With Jail Sentences and Corporate Flameouts, China Is Tackling its Debt

The impact is beginning to show.

Over the past four days alone, three private Chinese companies have defaulted on debt, telling their bondholders that they cannot make repayments, according to data compiled by S&P Global. So far this year, 13 companies have defaulted on bonds, with the pace quickening in recent weeks. Defaults were rare or nonexistent in earlier years, in part because local authorities pressured lenders to forgive or extend missed payment dates to preserve jobs and keep the economy stable.

“The intensified regulatory control on shadow banking activities have largely shut down this alternative financing channel,” said Ivan Chung, associate managing director of Greater China credit research at the ratings agency Moody’s. “Weak issuers are more vulnerable to default pressure,” he added.

Bankruptcies have shot up, too, with new cases growing by more than half in 2017 compared to the previous year, according to a study by Orient Capital Research. In its report, the research firm said it expected to see a significant increase in defaults by Chinese companies again this year.

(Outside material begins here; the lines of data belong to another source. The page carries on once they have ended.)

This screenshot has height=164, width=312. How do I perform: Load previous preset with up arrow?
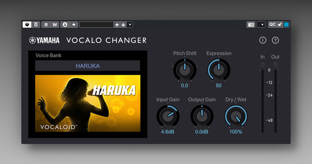(x=117, y=25)
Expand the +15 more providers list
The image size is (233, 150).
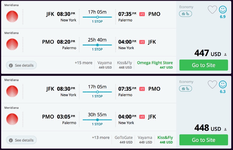click(83, 63)
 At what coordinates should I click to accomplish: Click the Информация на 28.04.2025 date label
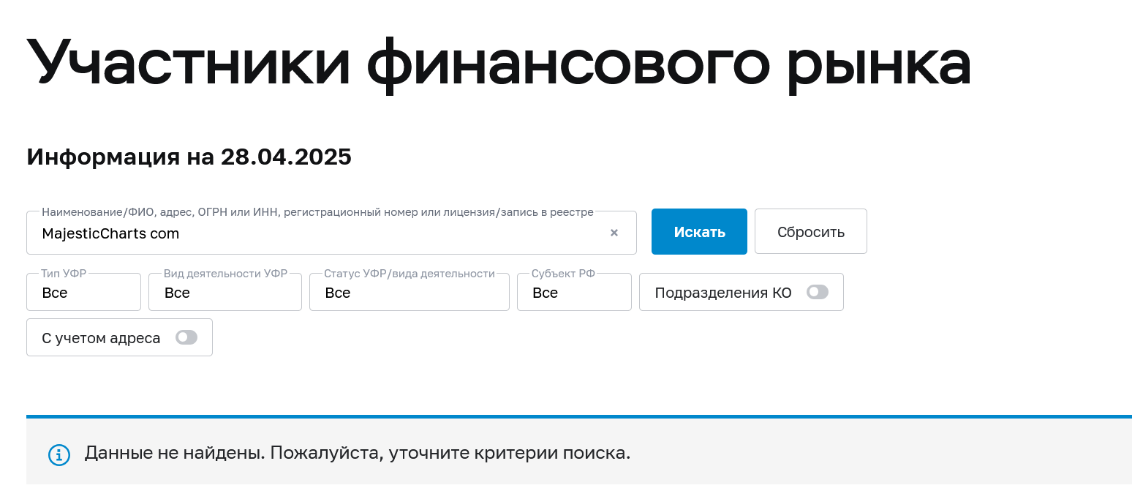click(189, 157)
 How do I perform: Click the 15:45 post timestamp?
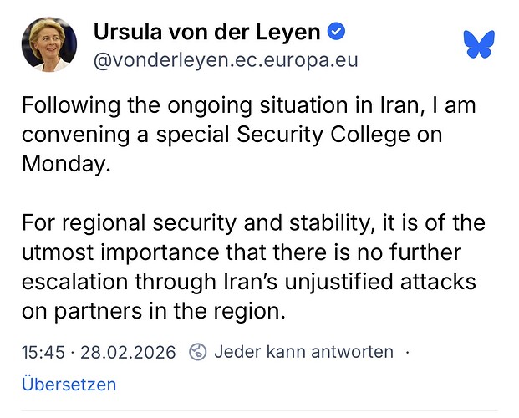tap(43, 352)
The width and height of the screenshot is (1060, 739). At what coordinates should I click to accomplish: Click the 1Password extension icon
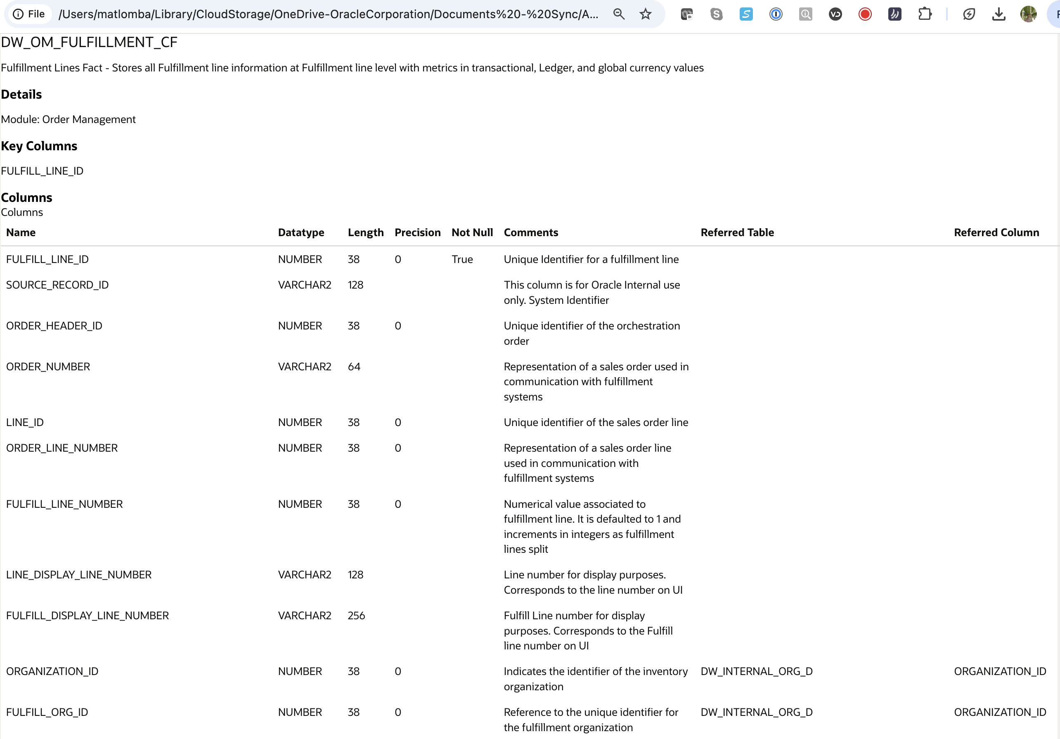click(776, 14)
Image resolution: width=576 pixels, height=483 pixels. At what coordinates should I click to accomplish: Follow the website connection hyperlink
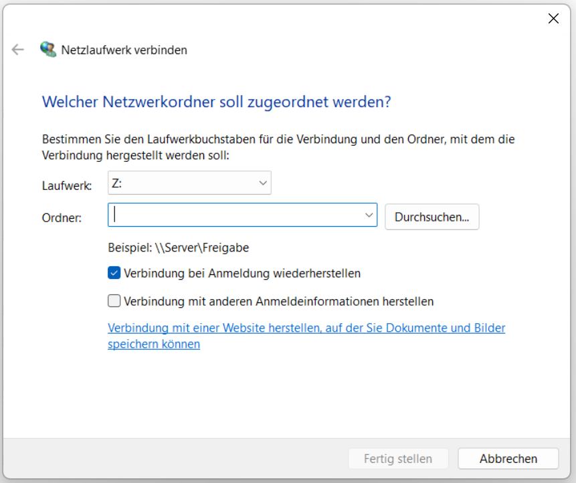pos(268,328)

Overall borrowing has become more expensive for many companies. Bond rates are rising, too, making it more costly for companies to tap that source of money.

The Chinese government is playing a careful game. Even as it allows more defaults, last month it poured more money into the financial system to contain the potential damage.

It is also sparing larger companies like Anbang. With about 35 million policyholders, Anbang could shake China’s financial system if it collapsed.

“With smaller companies, they are not necessarily going to step in,” said Fraser Howie, a former banker in Asia and a co-writer of three books on the Chinese financial system. He added, “What you’re seeing is that the government is allowing some of them to fail. There are lots of private companies that are defaulting on a daily basis.”